The lawsuit was filed jointly by 12 law firms, including one that previously reached a settlement with GM in the case of a Georgia woman who died in a 2010 Chevrolet Cobalt crash. The lawyer in that case, Lance Cooper, forced GM to turn over hundreds of documents and deposed about a dozen GM engineers. Some of the information Mr. Cooper gathered appears publicly for the first time in the new lawsuit.
The suit says that, despite a design change to the Cobalt's ignition switch during the 2007 model year, GM continued receiving reports of airbags failing in Cobalts from the 2008 through 2010 model years. The recall issued in February covers 1.6 million cars worldwide, including 2005-07 Cobalts and 2003-07 Saturn Ions.
The suit, filed in San Francisco federal court, said GM in 2005 rejected changes that engineers considered to be a “sure solution” to complaints of cars stalling, due partly to the cost involved. The solution comprised a longer detent plunger in the ignition switch, a change that ultimately was made in 2006, and mounting the ignition cylinder higher on the steering column to prevent a driver's knee from bumping it inadvertently.

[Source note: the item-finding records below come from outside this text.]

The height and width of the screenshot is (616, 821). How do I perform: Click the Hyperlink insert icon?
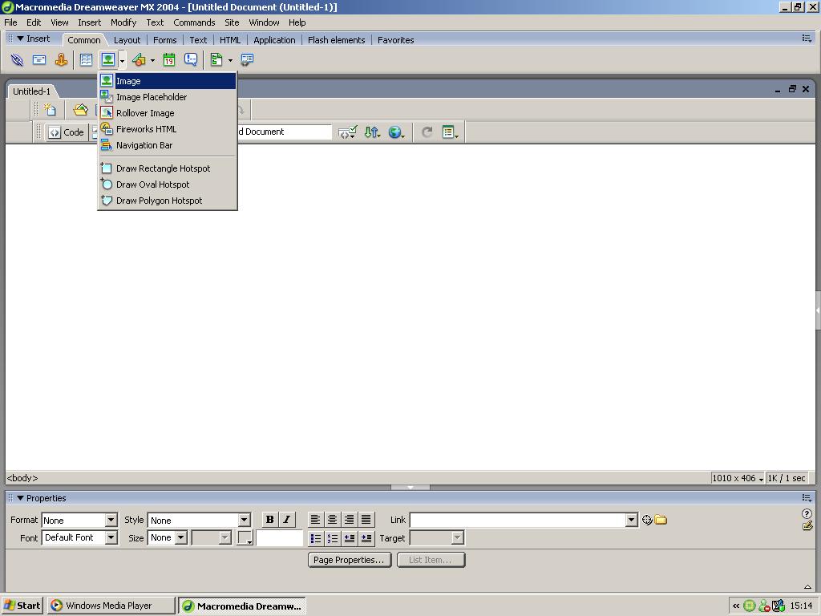click(x=17, y=60)
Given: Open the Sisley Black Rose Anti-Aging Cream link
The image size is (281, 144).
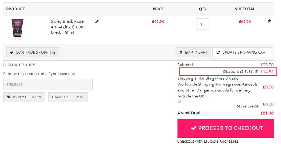Looking at the screenshot, I should 67,27.
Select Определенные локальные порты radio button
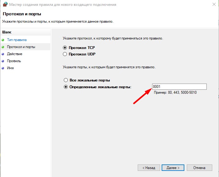Viewport: 219px width, 177px height. point(66,87)
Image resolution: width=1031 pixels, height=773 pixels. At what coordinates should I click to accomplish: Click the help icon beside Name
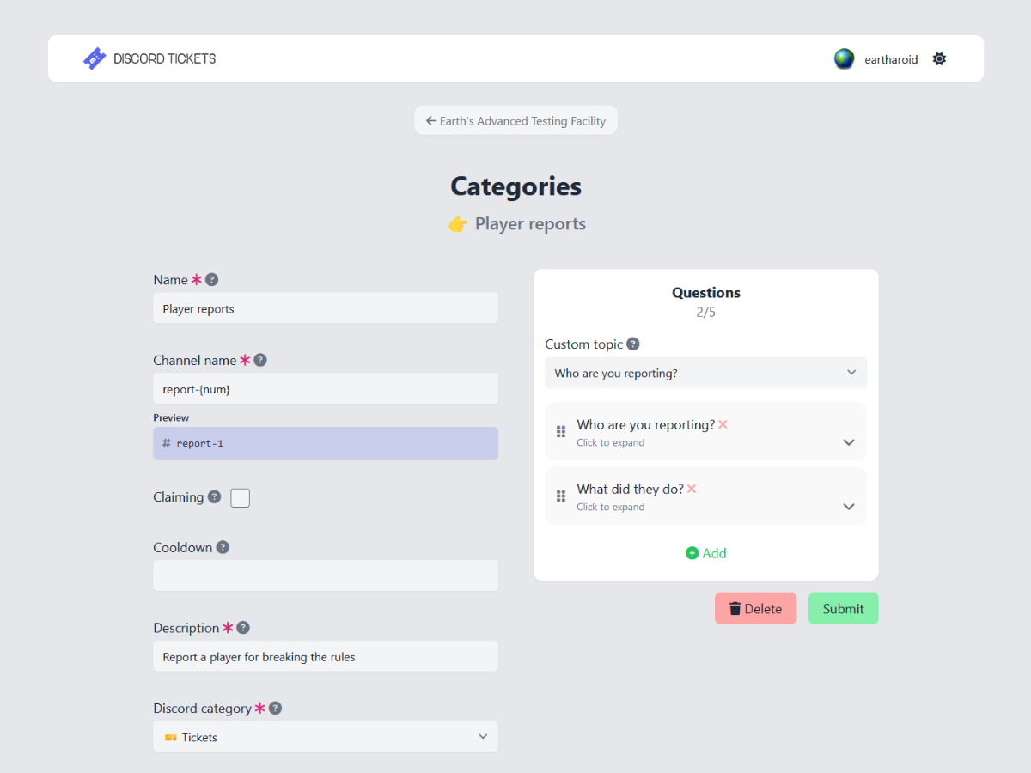pyautogui.click(x=212, y=280)
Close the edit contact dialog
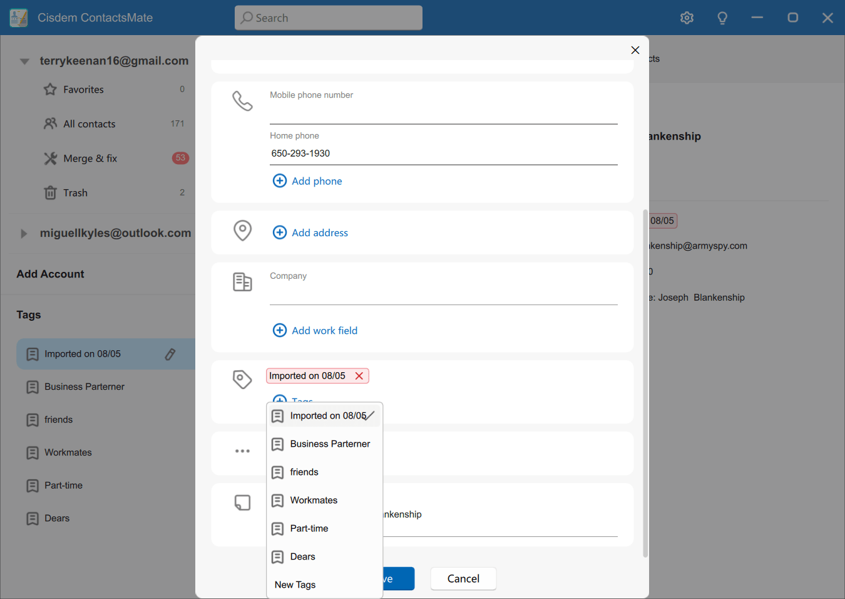 coord(635,50)
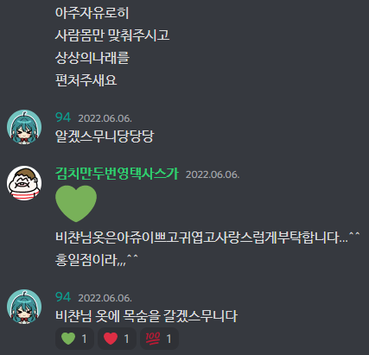The image size is (369, 355).
Task: Click username 김치만두번영택사스가
Action: click(117, 174)
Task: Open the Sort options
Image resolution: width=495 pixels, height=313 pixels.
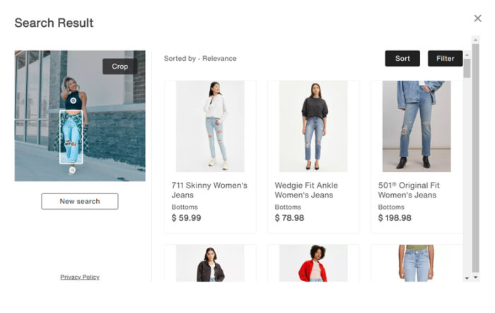Action: click(x=402, y=59)
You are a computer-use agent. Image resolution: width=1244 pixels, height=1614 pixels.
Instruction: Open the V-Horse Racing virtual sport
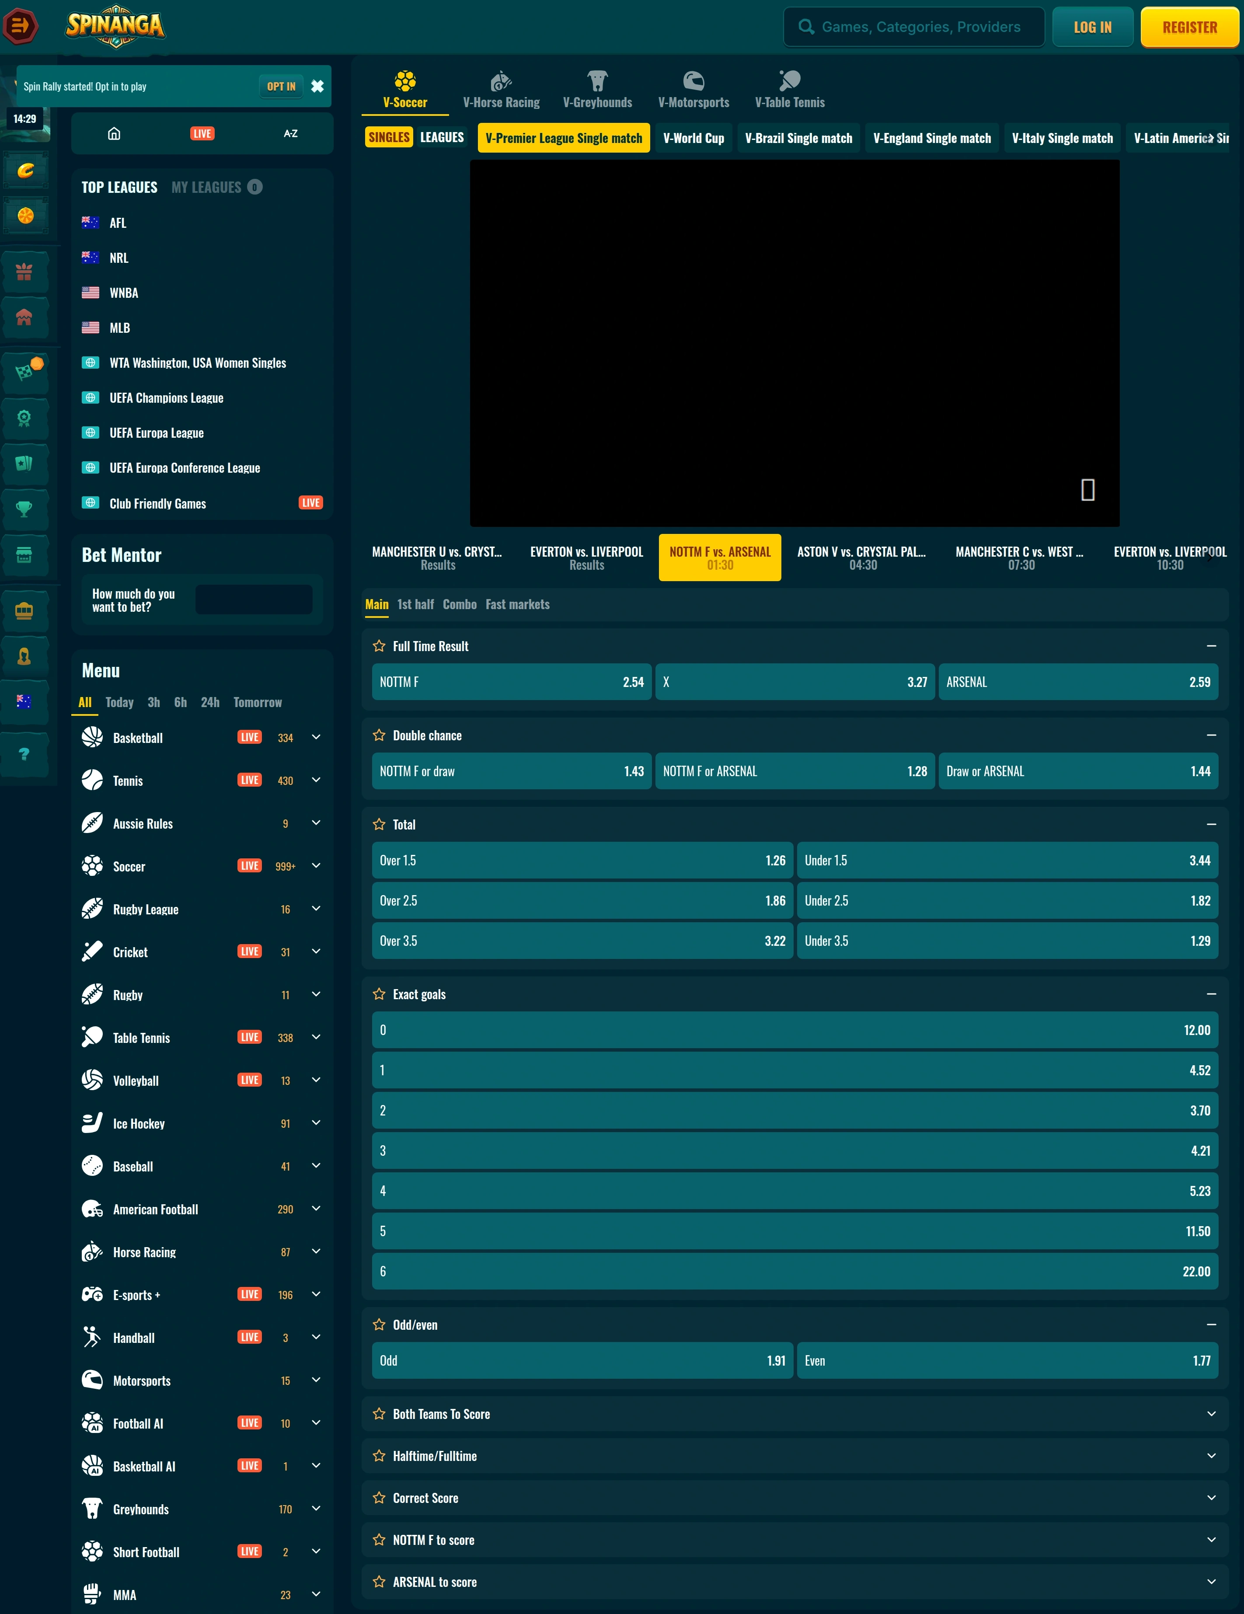[501, 90]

“GM's engineers understood that increasing the detent in the ignition switch alone was not a solution to the problem,” the lawsuit said, “but GM concealed—and continues to conceal from the public…the nature and extent of the defects, which the current recall will not cure.”
The suit has 13 named plaintiffs, four of whom are listed as owning Cobalts from model years that have not been recalled. It says six of the plaintiffs bought their cars after GM's 2009 bankruptcy.
A GM spokesman declined to comment on the lawsuit, as well as on other cases that have been brought in recent days.
“GM's first focus is on ensuring the safety and peace of mind of our customers involved in the recall and fixing their vehicles,” the company wrote in an emailed statement. “We are recalling all of the vehicles that were manufactured with the specific ignition switch involved in this condition.”